- **YOUR GOAL**:
Among the records that follow, find each line holding the word "below" and copy it.

(DATA begins)

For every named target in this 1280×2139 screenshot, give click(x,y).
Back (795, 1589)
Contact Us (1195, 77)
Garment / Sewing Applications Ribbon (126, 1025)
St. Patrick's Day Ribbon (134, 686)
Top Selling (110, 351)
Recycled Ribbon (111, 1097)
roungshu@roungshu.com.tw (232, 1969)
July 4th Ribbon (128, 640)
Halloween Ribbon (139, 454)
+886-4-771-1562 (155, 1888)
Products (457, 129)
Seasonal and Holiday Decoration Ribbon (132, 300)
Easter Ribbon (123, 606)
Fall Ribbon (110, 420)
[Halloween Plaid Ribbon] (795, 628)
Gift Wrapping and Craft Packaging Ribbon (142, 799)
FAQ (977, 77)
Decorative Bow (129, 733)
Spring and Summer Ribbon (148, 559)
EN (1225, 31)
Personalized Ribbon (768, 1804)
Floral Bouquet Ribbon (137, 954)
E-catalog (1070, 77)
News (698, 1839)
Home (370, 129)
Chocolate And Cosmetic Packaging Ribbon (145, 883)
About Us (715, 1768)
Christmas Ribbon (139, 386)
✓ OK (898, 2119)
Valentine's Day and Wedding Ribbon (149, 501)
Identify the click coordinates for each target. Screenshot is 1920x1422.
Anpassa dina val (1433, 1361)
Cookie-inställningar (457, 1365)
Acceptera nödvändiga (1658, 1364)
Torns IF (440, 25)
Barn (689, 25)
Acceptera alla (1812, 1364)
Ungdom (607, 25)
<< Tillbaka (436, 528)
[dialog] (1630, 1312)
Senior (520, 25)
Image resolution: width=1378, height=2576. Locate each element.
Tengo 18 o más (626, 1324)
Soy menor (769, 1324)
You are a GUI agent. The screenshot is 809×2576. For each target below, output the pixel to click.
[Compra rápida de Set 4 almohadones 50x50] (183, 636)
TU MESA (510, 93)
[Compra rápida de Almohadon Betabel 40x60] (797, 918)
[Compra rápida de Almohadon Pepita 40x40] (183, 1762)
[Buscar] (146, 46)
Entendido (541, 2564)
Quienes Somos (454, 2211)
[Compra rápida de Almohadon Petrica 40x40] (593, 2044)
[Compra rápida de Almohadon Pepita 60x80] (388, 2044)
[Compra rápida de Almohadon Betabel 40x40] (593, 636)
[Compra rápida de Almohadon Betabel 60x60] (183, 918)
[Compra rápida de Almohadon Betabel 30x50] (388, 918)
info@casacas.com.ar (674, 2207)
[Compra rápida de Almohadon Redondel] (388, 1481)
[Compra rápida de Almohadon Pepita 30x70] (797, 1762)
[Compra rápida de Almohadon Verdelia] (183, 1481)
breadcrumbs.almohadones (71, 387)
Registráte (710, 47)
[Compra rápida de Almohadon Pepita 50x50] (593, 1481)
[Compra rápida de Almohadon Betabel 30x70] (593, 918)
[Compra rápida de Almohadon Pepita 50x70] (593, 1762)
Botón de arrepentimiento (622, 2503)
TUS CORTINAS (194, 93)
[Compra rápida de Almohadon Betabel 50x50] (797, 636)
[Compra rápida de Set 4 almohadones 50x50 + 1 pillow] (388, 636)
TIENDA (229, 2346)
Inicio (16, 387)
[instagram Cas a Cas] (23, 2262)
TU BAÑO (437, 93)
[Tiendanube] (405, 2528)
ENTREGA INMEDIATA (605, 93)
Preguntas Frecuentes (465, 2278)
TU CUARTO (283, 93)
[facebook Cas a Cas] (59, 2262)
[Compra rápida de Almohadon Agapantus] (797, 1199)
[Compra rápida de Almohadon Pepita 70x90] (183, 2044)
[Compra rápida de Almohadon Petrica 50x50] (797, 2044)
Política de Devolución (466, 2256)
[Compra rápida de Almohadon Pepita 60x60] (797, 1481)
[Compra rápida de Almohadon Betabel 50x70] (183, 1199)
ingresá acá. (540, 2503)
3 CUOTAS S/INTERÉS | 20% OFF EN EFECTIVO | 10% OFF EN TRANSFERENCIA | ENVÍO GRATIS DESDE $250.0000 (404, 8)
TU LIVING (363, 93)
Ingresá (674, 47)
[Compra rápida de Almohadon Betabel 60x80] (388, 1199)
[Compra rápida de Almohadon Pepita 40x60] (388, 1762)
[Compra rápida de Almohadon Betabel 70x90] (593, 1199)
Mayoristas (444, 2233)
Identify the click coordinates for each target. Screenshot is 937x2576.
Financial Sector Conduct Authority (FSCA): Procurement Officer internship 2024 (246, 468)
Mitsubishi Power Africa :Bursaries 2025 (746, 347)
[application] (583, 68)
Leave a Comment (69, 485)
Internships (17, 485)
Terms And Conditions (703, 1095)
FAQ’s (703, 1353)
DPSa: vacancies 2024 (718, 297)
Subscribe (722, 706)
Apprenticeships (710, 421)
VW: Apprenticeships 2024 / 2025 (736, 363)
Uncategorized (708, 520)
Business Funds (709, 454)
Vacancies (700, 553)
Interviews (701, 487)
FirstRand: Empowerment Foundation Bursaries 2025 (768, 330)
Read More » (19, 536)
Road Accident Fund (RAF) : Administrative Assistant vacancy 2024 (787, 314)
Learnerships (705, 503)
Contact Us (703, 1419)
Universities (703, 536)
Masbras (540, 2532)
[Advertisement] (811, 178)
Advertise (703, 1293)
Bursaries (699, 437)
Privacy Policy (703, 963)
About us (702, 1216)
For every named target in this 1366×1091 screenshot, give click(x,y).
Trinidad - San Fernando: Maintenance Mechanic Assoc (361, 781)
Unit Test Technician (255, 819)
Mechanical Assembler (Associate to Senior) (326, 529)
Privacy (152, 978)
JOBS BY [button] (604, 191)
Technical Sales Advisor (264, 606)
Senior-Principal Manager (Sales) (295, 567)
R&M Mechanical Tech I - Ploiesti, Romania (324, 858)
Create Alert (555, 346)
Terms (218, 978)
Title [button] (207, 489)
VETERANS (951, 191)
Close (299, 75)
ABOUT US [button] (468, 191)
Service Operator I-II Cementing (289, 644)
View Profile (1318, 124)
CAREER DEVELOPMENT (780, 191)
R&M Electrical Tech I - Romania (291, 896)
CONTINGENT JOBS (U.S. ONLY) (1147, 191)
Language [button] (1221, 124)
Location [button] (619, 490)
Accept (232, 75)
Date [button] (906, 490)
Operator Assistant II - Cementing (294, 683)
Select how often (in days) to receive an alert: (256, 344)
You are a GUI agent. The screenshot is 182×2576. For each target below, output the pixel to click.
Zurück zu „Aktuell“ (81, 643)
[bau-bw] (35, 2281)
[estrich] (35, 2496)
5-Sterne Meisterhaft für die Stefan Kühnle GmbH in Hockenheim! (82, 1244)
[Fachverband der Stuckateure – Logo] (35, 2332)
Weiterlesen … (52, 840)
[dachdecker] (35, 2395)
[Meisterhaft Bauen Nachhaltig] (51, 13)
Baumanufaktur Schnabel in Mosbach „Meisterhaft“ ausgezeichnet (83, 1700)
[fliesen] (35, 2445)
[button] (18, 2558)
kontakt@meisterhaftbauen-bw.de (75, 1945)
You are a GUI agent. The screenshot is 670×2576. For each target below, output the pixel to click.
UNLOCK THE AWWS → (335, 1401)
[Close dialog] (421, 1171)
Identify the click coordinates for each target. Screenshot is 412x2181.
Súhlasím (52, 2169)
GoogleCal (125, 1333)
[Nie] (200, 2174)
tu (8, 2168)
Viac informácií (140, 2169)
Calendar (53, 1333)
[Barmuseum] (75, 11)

(DATA ends)

- **EXERCISE OUTPUT**:
You are a GUI agent. The screenshot is 809×2576. For each target below, output the pixel to click.
You are a GUI agent. The screenshot is 182×2576. For each target below, output the pixel to click.
You are a GUI agent. The screenshot is 670×2576. For each target below, output the pixel to click.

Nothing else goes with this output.